Erster Brief des Apostels Paulus an die Korinther. Als ich zu euch kam, Brüder, kam ich nicht, um glänzende Reden oder gelehrte Weisheit vorzutragen, sondern um euch das Zeugnis Gottes zu verkündigen. Martha Frummel ist eine sanfte und gute Frau, vielleicht eine der Gerechten der Welt, aber ihre Stimme klingt wie ein Leierkasten. Denn ich hatte mich entschlossen, bei euch nichts zu wissen außer Jesus Christus, und zwar als den Gekreuzigten. Zudem kam ich in Schwäche und in Furcht, zitternd und bebend zu euch. Meine Botschaft und Verkündigung war nicht Überredung durch gewandte und kluge Worte, sondern war mit dem Erweis von Geist und Kraft verbunden, damit sich euer Glaube nicht auf Menschenweisheit stützte, sondern auf die Kraft des Herrn.

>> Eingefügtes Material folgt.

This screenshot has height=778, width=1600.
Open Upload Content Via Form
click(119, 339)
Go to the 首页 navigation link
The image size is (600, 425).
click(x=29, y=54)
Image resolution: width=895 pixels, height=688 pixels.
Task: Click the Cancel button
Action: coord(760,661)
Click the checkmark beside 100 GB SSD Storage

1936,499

Wort des lebendigen Gottes. Wacklig geht Martha zurück zu ihrem Platz. Meine Gemeinde steht auf, es wird gesungen: Halleluja, halleluja, halleluja, halleluja. Die Sonne blendet nicht mehr, man erkennt die klobigen Bilder im Buntglas: Lamm, starrender Heiland und Brotscheibe im Strahlenkreuz. Diese Kirche ist so alt wie ich, die Wände absichtsvoll schief, der Altar ein unbehauener Granitblock, der aus irgendeinem Grund nicht im Osten steht, sondern auf der Westseite, sodass die Sonne beim Frühgottesdienst nicht, wie es sich gehört, die Gemeinde blendet, sondern mich.

Das Evangelium. In jener Zeit, als Jesus und seine Jünger auf ihrem Weg nach Jerusalem weiterzogen, redete ein Mann Jesus an und sagte: Ich will dir folgen, wohin du auch gehst. Meine Stimme klingt nicht schlecht; ich bin gut in meinem Beruf. Jesus antwortete ihm: Die Füchse haben ihre Höhlen und die Vögel ihre Nester, der Menschensohn aber hat keinen Ort, wo er sein Haupt hinlegen kann. Zu einem anderen sagte er: Folge mir nach! Der erwiderte: Lass mich zuerst heimgehen und meinen Vater begraben. Jesus sagte zu ihm: Lass die Toten ihre Toten begraben, du aber geh und verkünde das Reich Gottes! Wieder ein anderer sagte: Ich will dir nachfolgen, Herr. Zuvor aber lass mich von meiner Familie Abschied nehmen. Jesus erwiderte ihm: Keiner, der die Hand an den Pflug gelegt hat und nochmals zurückblickt, taugt für das Reich Gottes. Ich schlage das Buch zu. Wie passend, aber es ist Zufall, die vorgeschriebene Stelle für den 8. August 2008.